Year : 2013  |  Volume : 16  |  Issue : 4  |  Page : 300--301

Authors' reply


Deepak Borde1, Uday Gandhe1, Neha Hargave1, Kaushal Pandey2, Vishal Khullar2,  
1 Department of Cardiac Anesthesia, P.D. Hinduja National Hospital, Lilavati Hospital, Fortis Hospital, Mumbai, Maharashtra, India
2 Department of Cardiac Surgery, P.D. Hinduja National Hospital, Lilavati Hospital, Fortis Hospital, Mumbai, Maharashtra, India

Correspondence Address:
Deepak Borde
Department of Cardiac Anesthesia, P.D. Hinduja National Hospital, Veer Savarkar Marg, Mahim, Mumbai, Maharashtra
India




How to cite this article:
Borde D, Gandhe U, Hargave N, Pandey K, Khullar V. Authors' reply.Ann Card Anaesth 2013;16:300-301


How to cite this URL:
Borde D, Gandhe U, Hargave N, Pandey K, Khullar V. Authors' reply. Ann Card Anaesth [serial online] 2013 [cited 2021 Aug 2 ];16:300-301
Available from: https://www.annals.in/text.asp?2013/16/4/300/119187


Full Text

The Editor,

We thank the authors [1] for showing interest in our recently published article [2] and supporting the proposal of forming a national database and risk stratification tools to provide better quality health-care to cardiac surgical patients in India. Our intention was to evaluate the applicability of the scoring systems: European system of cardiac operative risk evaluation II and Society of Thoracic Surgeons risk-score for risk stratification in Indian patients undergoing cardiac surgery in various risk categories and not to compare it with previously published studies. We do agree with the authors about variation in the study cohorts. Over estimation of mortality in high-risk patients in our study could be the initial trend as only 8% patients belonged to high-risk group in our study. We are planning for a larger multi-center study with significantly more subjects then only we would draw final conclusions.

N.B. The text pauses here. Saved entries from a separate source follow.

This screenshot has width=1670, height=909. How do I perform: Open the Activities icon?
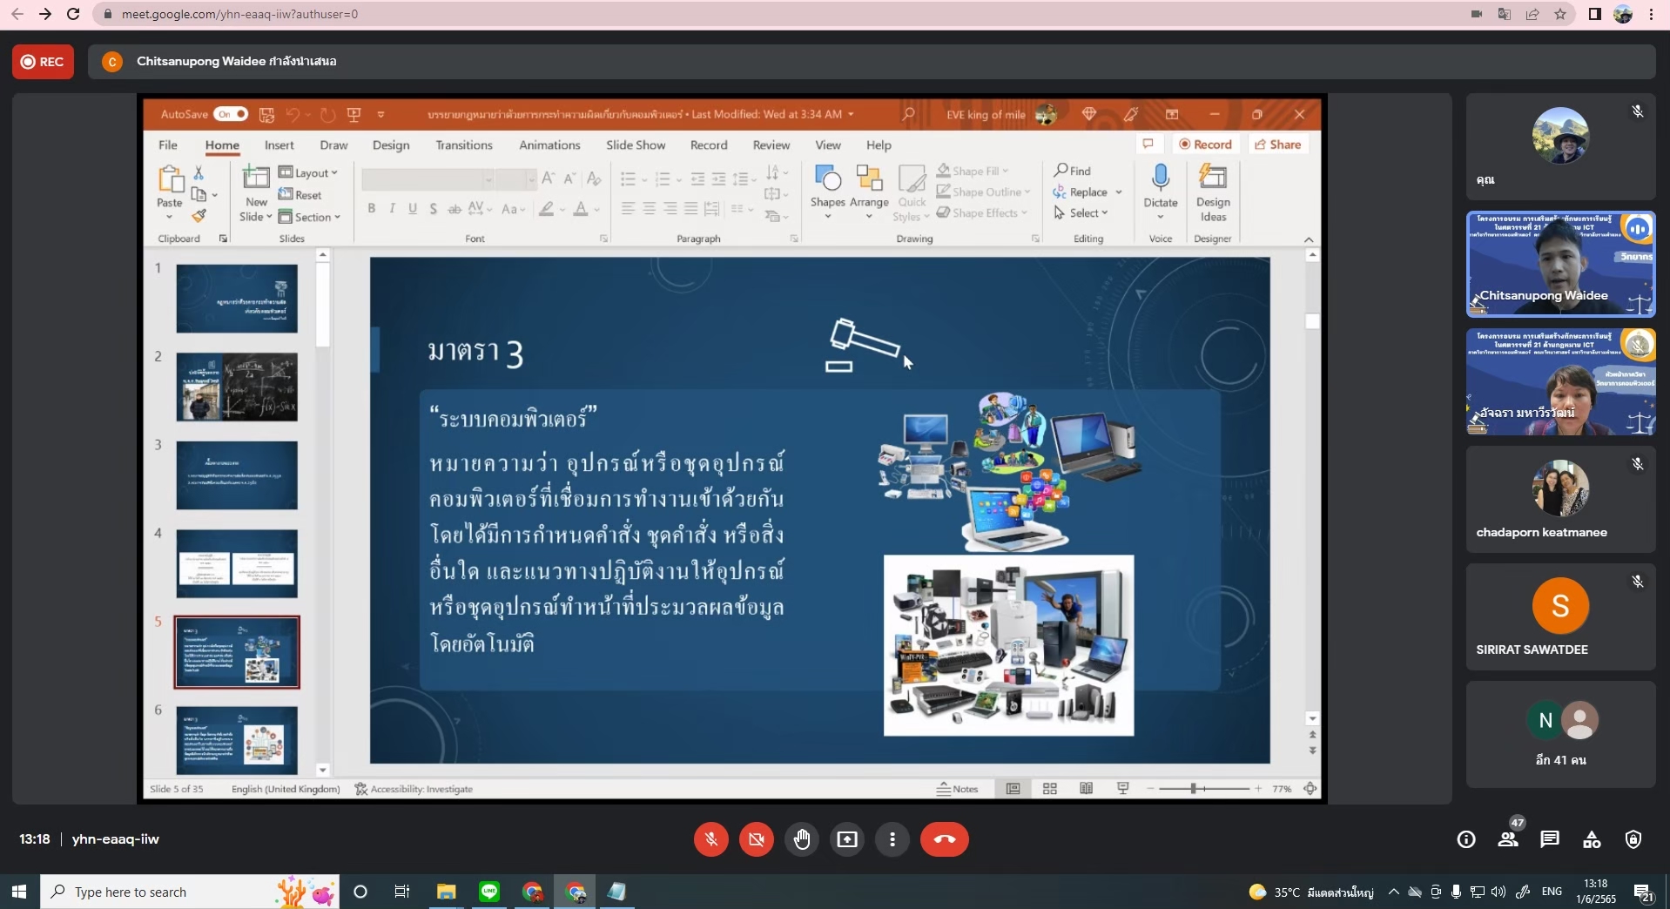click(1592, 839)
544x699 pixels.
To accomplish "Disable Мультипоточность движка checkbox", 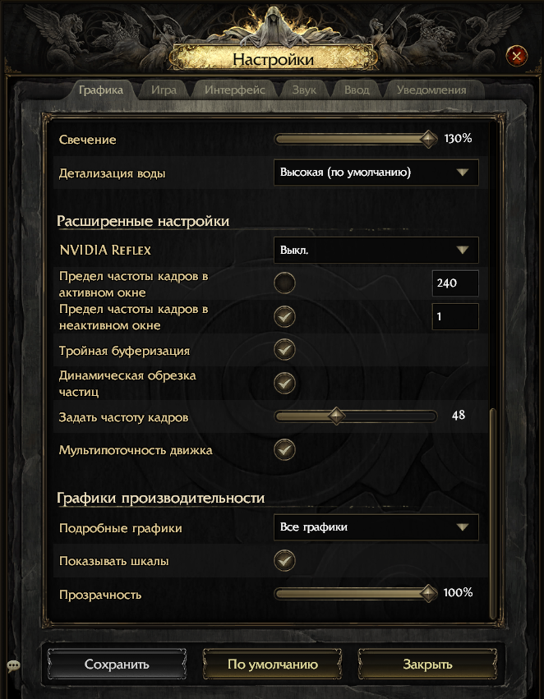I will (x=284, y=450).
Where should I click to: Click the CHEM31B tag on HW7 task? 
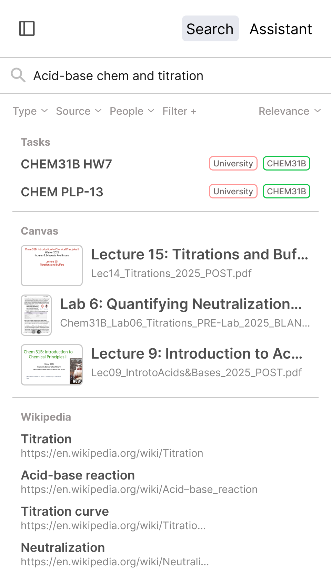pos(286,164)
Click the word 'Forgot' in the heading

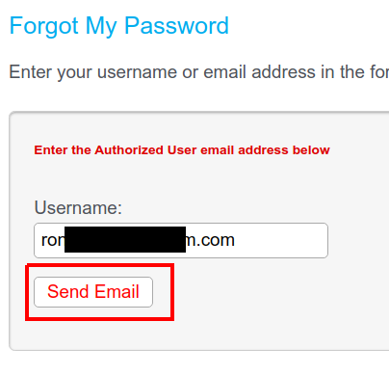[x=44, y=26]
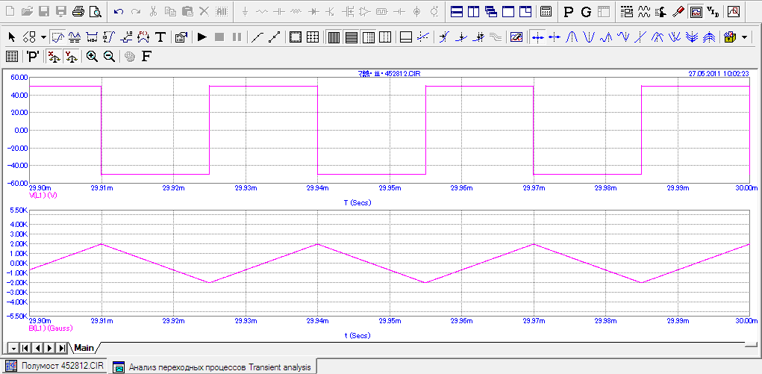762x374 pixels.
Task: Open the Print Preview tool
Action: (95, 12)
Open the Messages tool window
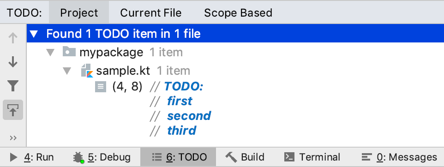The width and height of the screenshot is (444, 167). [x=399, y=157]
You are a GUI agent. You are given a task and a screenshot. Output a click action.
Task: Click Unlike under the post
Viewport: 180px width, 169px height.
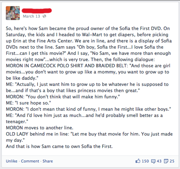pyautogui.click(x=12, y=161)
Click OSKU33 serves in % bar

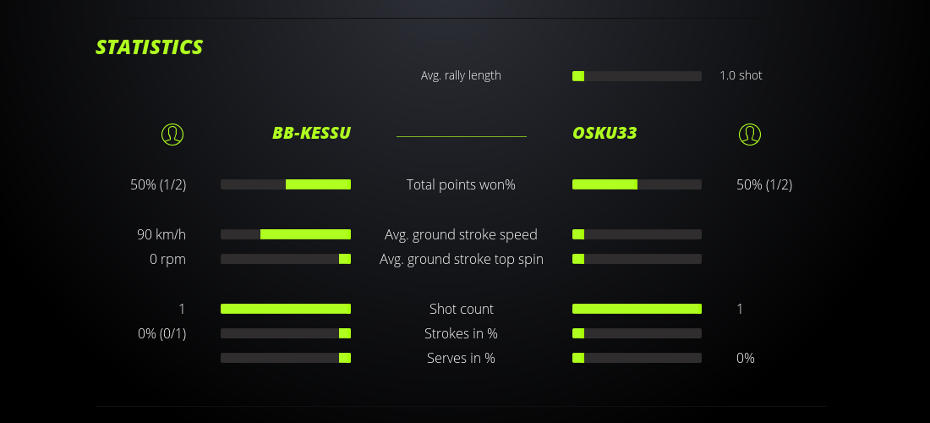pos(637,358)
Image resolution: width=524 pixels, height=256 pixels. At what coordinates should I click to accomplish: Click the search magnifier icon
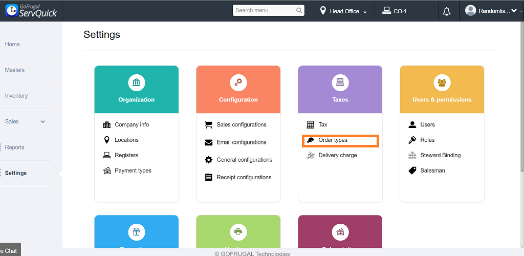[299, 10]
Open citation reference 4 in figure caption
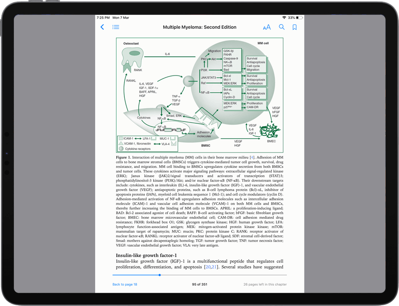Screen dimensions: 399x306 (x=252, y=158)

Although, patient population included in our study does not reflect pan Indian patient population, it's only by gathering data from various Indian cardiac centers we will be able to comment on outcome trends in Indian cardiac surgical practice. Malik and Chauhan's claim that India is one of the leading countries in terms of the number of off pump coronary artery bypass graft (CABG) surgeries is not supported by any published data. There is tremendous variation in practices across India in performing CABG surgeries and various teams have modified their strategies according to changing evidence. In this regard, significance of forming a national database has been aptly emphasized in the editorial by Neema [3] and in the invited commentary by Varma. [4]

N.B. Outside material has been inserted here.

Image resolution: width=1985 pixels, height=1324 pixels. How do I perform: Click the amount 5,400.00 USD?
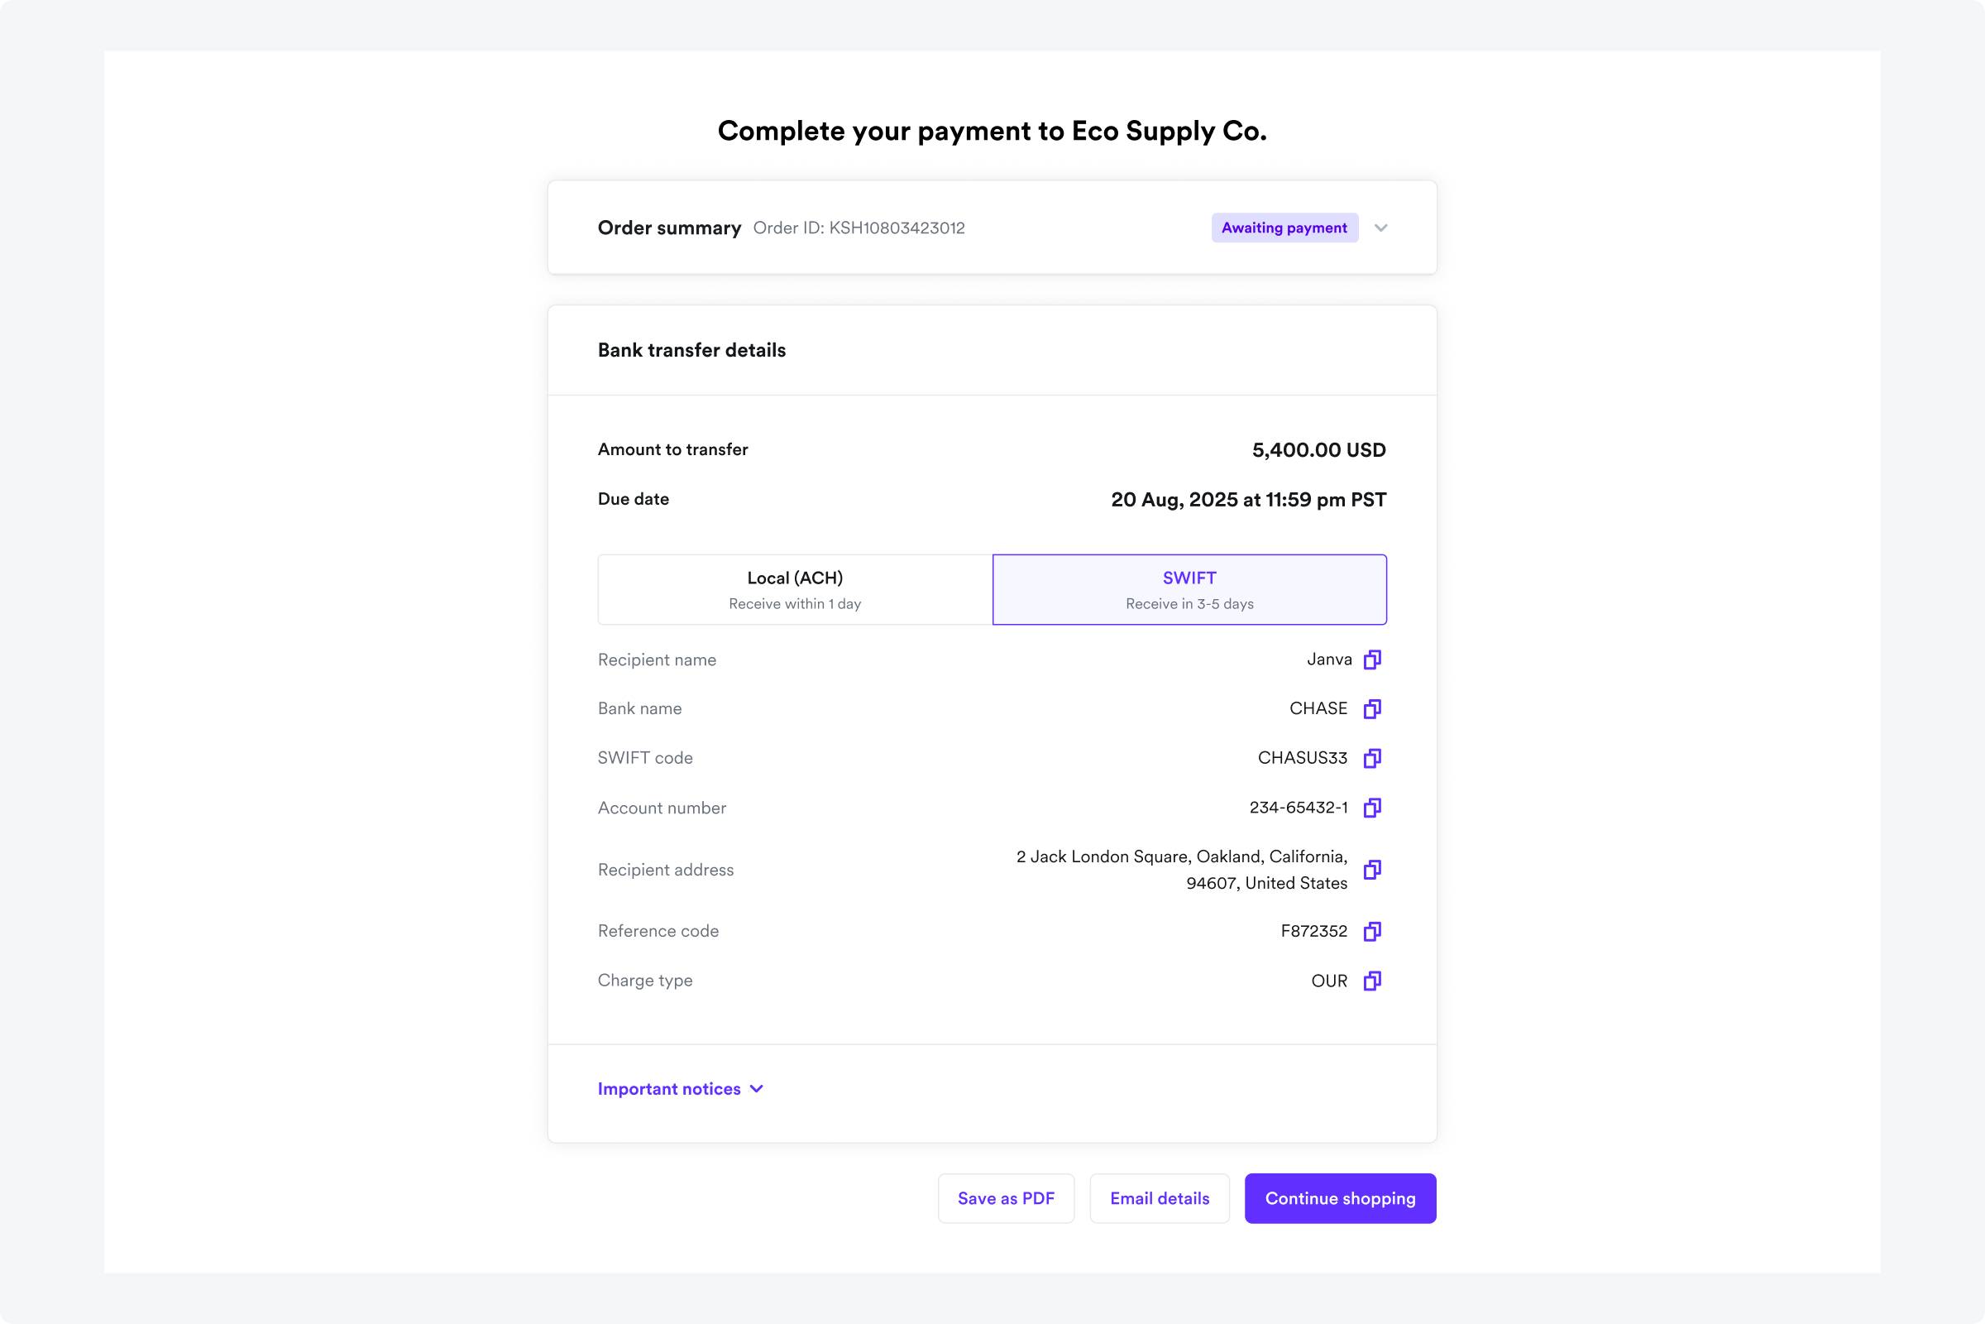coord(1318,449)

We do not agree with the authors that forming a national database is a distant dream. If European Association of Cardio-Thoracic Surgery [5] can form a database involving 29 countries with 366 hospitals with more than 10 lac patients records with wide variation in patient care, then surely, we can also do it; it needs motivation, positive thinking and realization that data base, its analysis and generation of knowledge is the time-tested and right way to move forward.

References

1Malik M, Chauhan S. The application of European system for cardiac operative risk evaluation II and Society of Thoracic Surgeons risk score for risk stratification in Indian patients undergoing cardiac surgery. Ann Card Anaesth 2013;16:299-300.
2Borde D, Gandhe U, Hargave N, Pandey K, Khullar V. The application of European system for cardiac operative risk evaluation II (EuroSCORE II) and society of thoracic surgeons (STS) risk-score for risk stratification in Indian patients undergoing cardiac surgery. Ann Card Anaesth 2013;16:163-6.
3Neema PK. The value of database and data interpretation. Ann Card Anaesth 2013;16:161-2.
4Varma PK. A small step in right direction. Ann Card Anaesth 2013;16:167-8.
5Head SJ, Howell NJ, Osnabrugge RL, Bridgewater B, Keogh BE, Kinsman R, et al. The European Association for Cardio-Thoracic Surgery (EACTS) database: an introduction. Eur J Cardiothorac Surg 2013;44:e175-80.